Friday, November 30, 2007 11:41 AM

Glenn, are you a COMPLETE IDIOT?

GG writes:

"I still don't quite understand what the scandalous aspect of the story is."

I'll let others explain to you - slowly and in small words - why this is scandalous.

I would like to focus on your decision to provide cover for Giuliani and his defenders.

What made you think that was a good idea? What made you think it would be wise to give Giuliani apologists a chance to point at you and say, "Look, even the liberal Glenn Greenwald thinks there's no story there"?

You should just stop writing about politics. As your nonsensical praise of Ron Paul illustrated, you just don't understand it. Stick to the narrow legal arena and leave politics to people who actually know and care about it.

Friday, December 7, 2007 12:00 PM

Very simple solution here

One sentence:

"Dad, I DON'T HAVE TIME FOR THIS."

Maybe someone's already suggested this, but seriously, it's an easy excuse that doesn't have anything to do with the quality of his output.

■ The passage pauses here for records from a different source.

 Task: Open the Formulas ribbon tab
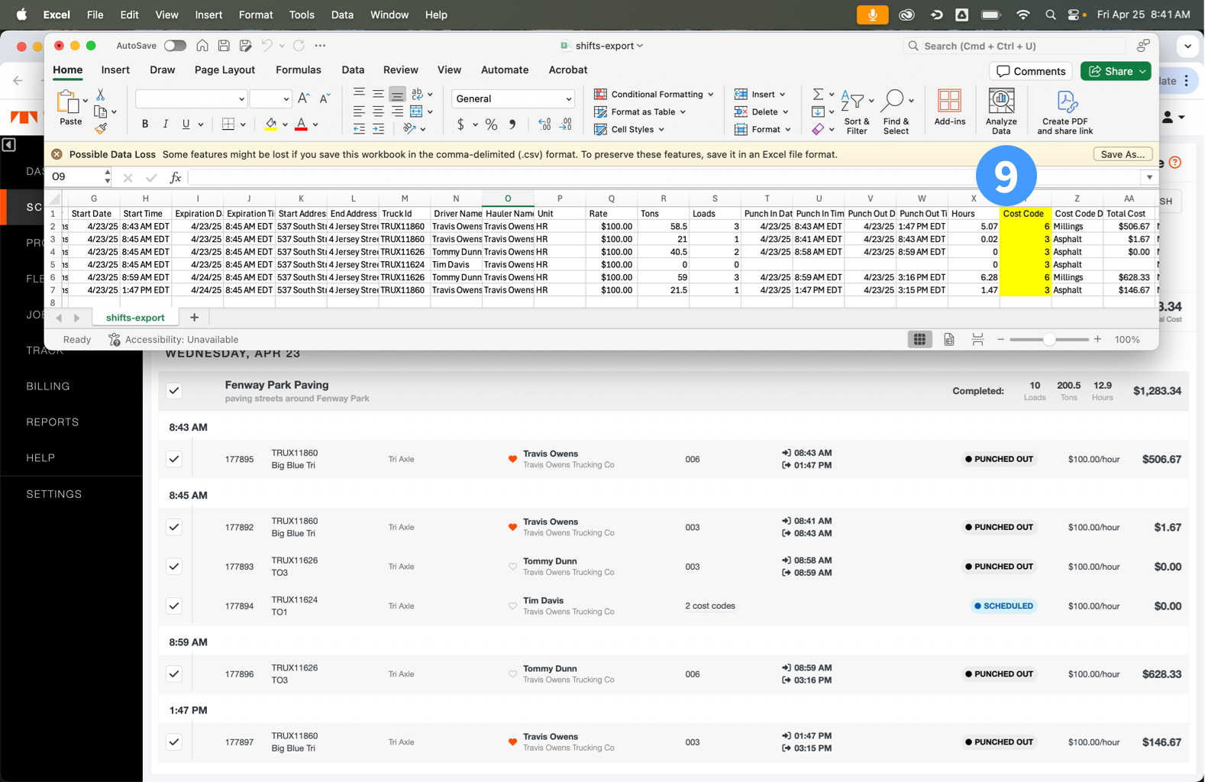[298, 69]
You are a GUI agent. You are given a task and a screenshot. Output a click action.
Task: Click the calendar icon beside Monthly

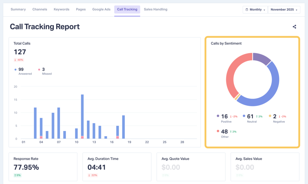tap(248, 9)
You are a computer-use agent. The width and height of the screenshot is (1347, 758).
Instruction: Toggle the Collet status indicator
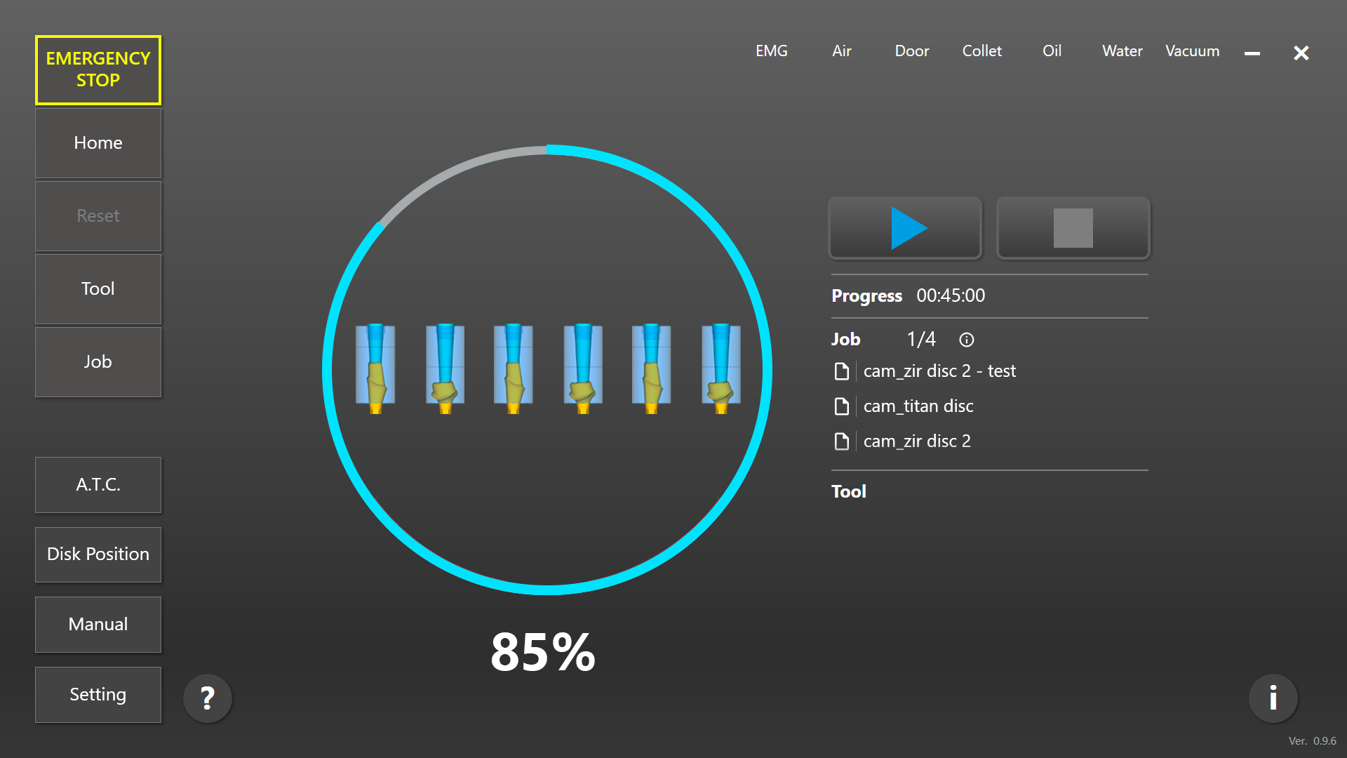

He could be the second coming of Shakespeare, but that doesn't mean you have to be his personal, unpaid editor.

Monday, December 10, 2007 06:25 PM

Forget small claims court

Even if you win, you don't walk out of there with money, you walk out with a judgment that ain't worth much if you can't get him to pay, which you obviously can't.

Monday, December 10, 2007 06:41 PM
Original article: The man who lost his past

Mistake regarding semantics

Burton writes:

"Murray explained to me that Bruce lost his personal (episodic) memories, but retained his semantic (impersonal factual knowledge of the world, such as that a Chevrolet is a type of automobile) memories. ... But there's more to situational memory than this arbitrary distinction. Knowing the dictionary definition of police isn't sufficient to predict how the police might or might not respond under a wide variety of circumstances, or even if they can be trusted."

Why would you so easily move from semantic knowledge to knowledge of dictionary definitions? Semantic information is vastly richer than anything that could be captured in a dictionary definition, and indeed a vast reservoir of semantic knowledge is necessary to even understand what the dictionary definition says.

A dictionary definition is nothing more than a rough guide to the conventions governing the correct and incorrect use of individual words. Understanding what a sentence or concept means is not reducible to knowing a list of definitions.

A small child understands the meaning of all kinds of words and phrases, but could probably not provide you the dictionary definition of very many of them.